The UK Accreditation Forum (http://www.caspe.co.uk/) was set up in 1998 to support accreditation and peer review programmes, and the Academy of Medical Royal Colleges (www.aomrc.org.uk/) is working towards more coherent procedures for hospital visiting for recognition of training. Neither body has the resources or the authority to standardise standards or to regulate the regulators across the country.
What we need is a formal means to pool current experience, to drive convergence, and to help new programmes to be efficient, complementary, and effective—a resource centre to do for organisational and management standards what NICE, the Cochrane Centre, and the Scottish Intercollegiate Guidelines Network are doing for clinical practice. Its task should be to ensure that organisational standards, assessments, and general results are in the public domain; that the legitimate interests of the public, professions, providers, and funding bodies are balanced and supported; that lessons from successes and failures are systematically embedded in common core standards for assessment; that assessment methods and reporting are consistent in time, place, and service; and that expenditure on the development and operation of external assessment programmes is demonstrably justified by improvements in patient care.
Schemes for inspection, registration, revalidation, and review are proliferating with little national coordination or regard for the evidence of what has worked or not worked for health care in Britain or overseas. This leads to uncertainty among service providers about which standards to adopt, inefficiency in developing new inspection and development programmes, duplication and inconsistency of external assessments, and an excessive burden on the services under scrutiny. The collegial and statutory mechanisms need a public-private partnership, perhaps similar to the National Quality Forum in the United States, to bring clarity, consistency, and transparency to external assessment in Britain.
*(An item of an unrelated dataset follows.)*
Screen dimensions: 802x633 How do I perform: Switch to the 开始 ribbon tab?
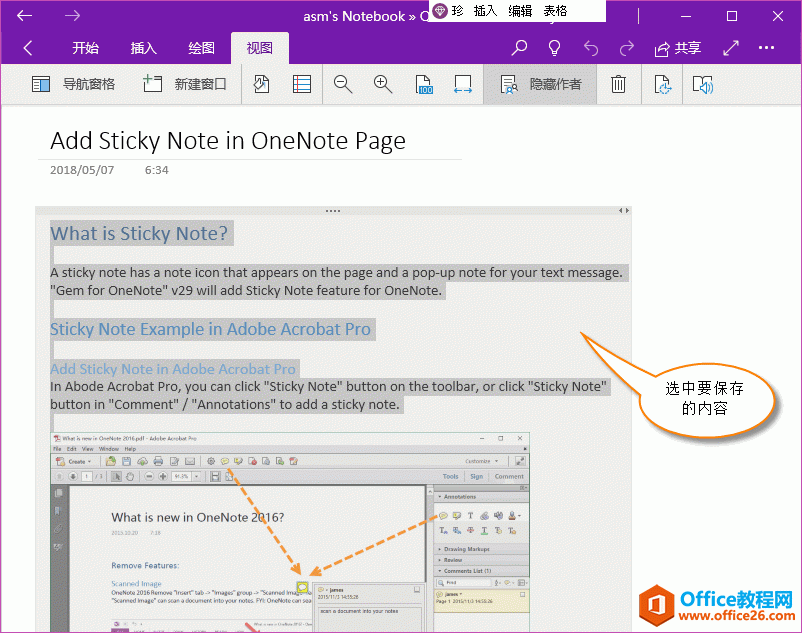(85, 47)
I am grateful for advice on drafts of this paper from Barbara Donaldson of Quality Health New Zealand, from Elma Heidemann of the Canadian Council on Health Services Accreditation, and from Lee Tregloan of the International Society for Quality in Health Care.
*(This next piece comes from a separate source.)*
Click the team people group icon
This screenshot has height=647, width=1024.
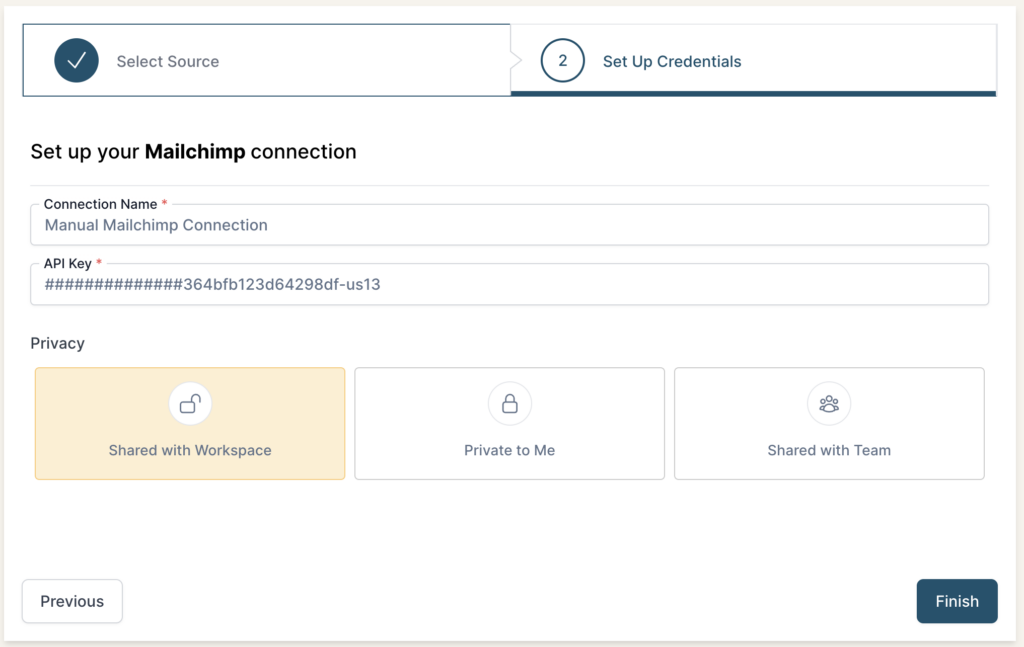[829, 404]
Competing interests I was former leader of the European “ExPeRT” research project (funded by the EC 1996-99). As former president of the International Society for Quality in Health Care, I seeded the international accreditation project and was a member of the American Joint Commission International standards task force. I am founder chairman of the UK Accreditation Forum and have been paid by the Health Quality Service and the Hospital Accreditation Programme. I currently have a contract with the International Society for Quality in Health Care to provide a research review of accreditation programmes around the world, but I otherwise receive no funding from any of the organisations mentioned.